Apercebi-me de que era necessário ter uma estrutura emocional muito forte para conseguir viver com esses níveis de adrenalina sem te sentires invencível, para poderes descer à terra. Passou-me pela cabeça que, se eu fizesse disto a minha vida, era provável que me perdesse. O voluntariado sempre me atraiu e sempre me assustou. Aguenta-se, aguenta-se, mas vou ser honesta: eu não conseguia viver assim! O processo de ajudar o outro pode ser autodestrutivo. Tu vais para ajudar, mas pelo caminho talvez percebas que vais para preencher uma insatisfação tua. Vais para te salvar, tentando salvar os outros.
E as pessoas que se conhecem… Havia uma mulher croata que tinha criado uma organização para ajudar. Ela era imparável. Tinha sido combatente na Guerra da Bósnia e cheguei a ouvi-la e aos amigos dizer: 'Nunca fomos tão felizes como quando estávamos na guerra.' Ela tinha saudades de ouvir as bombas. E eu às vezes olhava à minha volta e sentia que conseguia identificar os vazios existenciais que nos levavam a todos ali.

*Dados listados:*
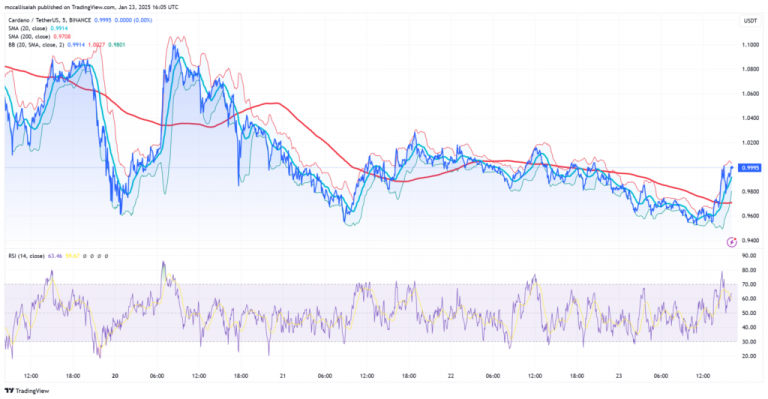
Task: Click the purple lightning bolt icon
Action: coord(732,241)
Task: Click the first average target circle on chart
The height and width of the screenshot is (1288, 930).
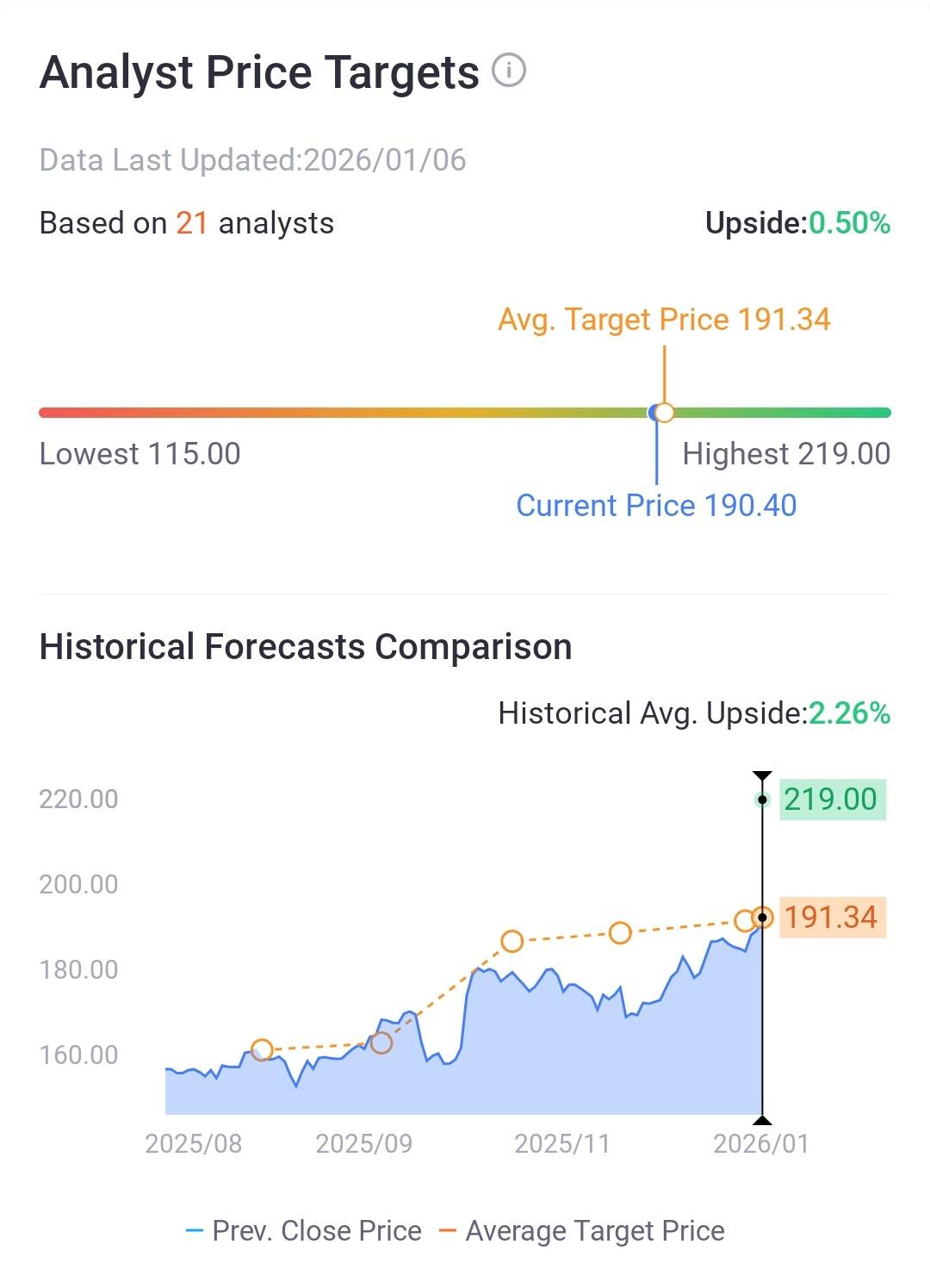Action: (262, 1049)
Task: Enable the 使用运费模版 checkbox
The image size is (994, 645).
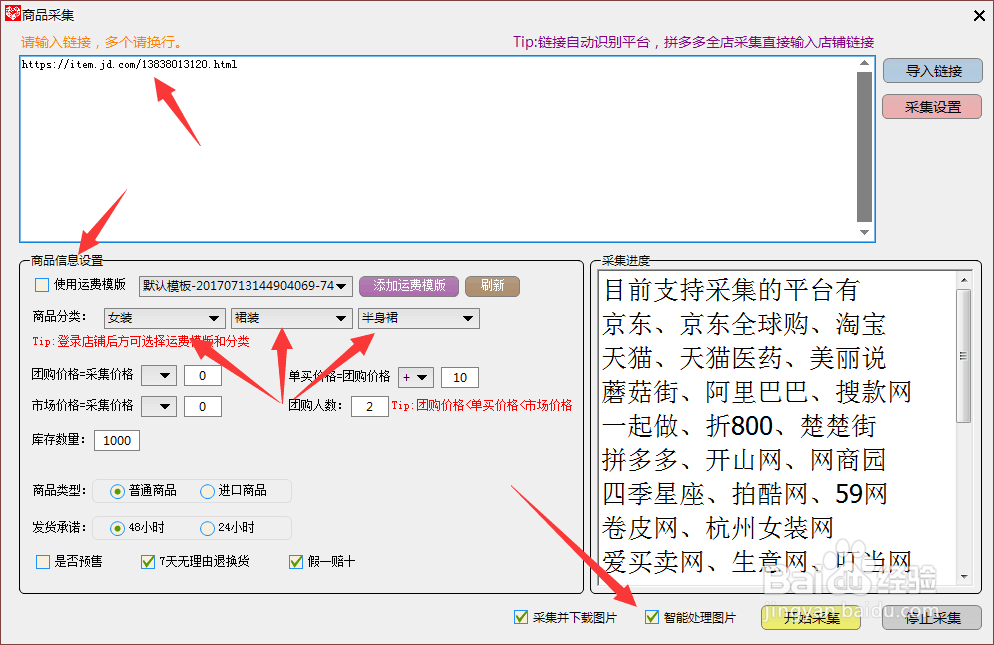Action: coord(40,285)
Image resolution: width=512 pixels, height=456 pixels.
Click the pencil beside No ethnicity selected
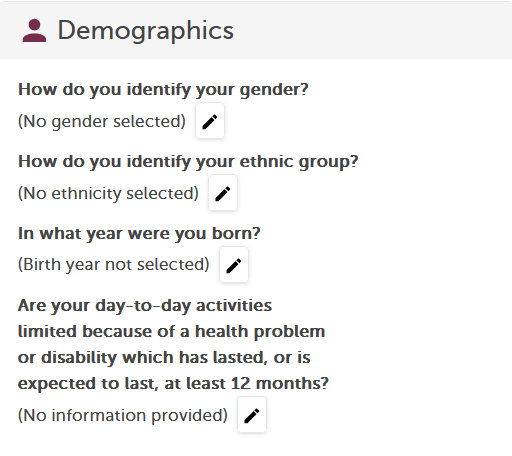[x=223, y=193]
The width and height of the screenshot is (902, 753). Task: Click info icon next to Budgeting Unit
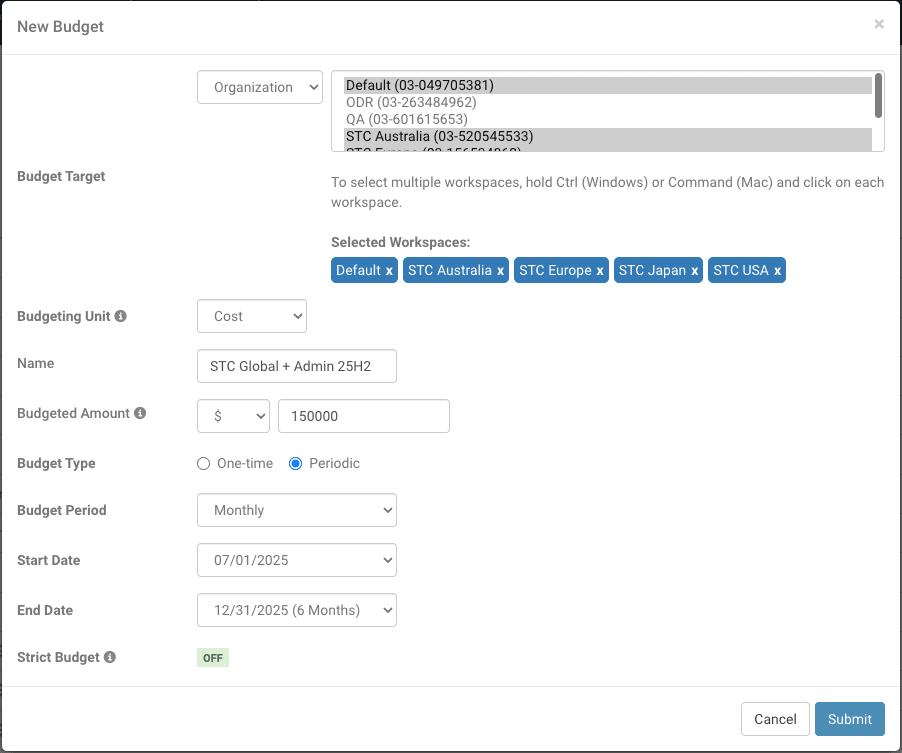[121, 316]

*Problemas a resolver:*
A. Responda, com base no texto sobre voluntariado:
(i) O que quem narra achou provável que lhe acontecesse se fizesse disto a sua vida?
(ii) Em que guerra tinha combatido a mulher croata?
(iii) De que tinha essa mulher saudades?
B. Transcreva todas as frases do texto sobre voluntariado que contêm a expressão "vais para", com ou sem maiúscula.
C. Prossiga o texto sobre voluntariado a partir da última frase apresentada.

*Resultados do exercício:*
A.
(i) Achou provável que se perdesse.
(ii) Na Guerra da Bósnia.
(iii) De ouvir as bombas.

B.
- Tu vais para ajudar, mas pelo caminho talvez percebas que vais para preencher uma insatisfação tua.
- Vais para te salvar, tentando salvar os outros.

C.
Quando voltámos, o grupo não conseguiu desligar. Continuámos a trocar mensagens por WhatsApp a toda a hora. 'E se fizéssemos isto?” “E se fizéssemos aquilo?” “Aquele carregamento que deixámos na Cruz Vermelha podia ajudar alguém.’ Eu pensava: ‘Tenho de voltar à normalidade.’ Aquelas mensagens a certa altura funcionavam como terapia de grupo. Continuei a dormir mal durante muito tempo. Vinham-me todas as imagens à cabeça. Achei que ia gostar de voltar, mas com o tempo não voltei a pensar nisso. Talvez haja pessoas que acham que tudo o que fazem tem um grande impacto, mas eu sou o oposto. Mesmo tendo consciência de que ajudaste, sabe-te a pouco. Esta crise tem dimensões tão complexas e o que tu fazes é uma pequena parte de tudo o que é necessário. Montas uma operação destas e pensas: ‘Somos capazes de fazer coisas incríveis.’ Mas por mais que faças, parece sempre que é uma gota de água.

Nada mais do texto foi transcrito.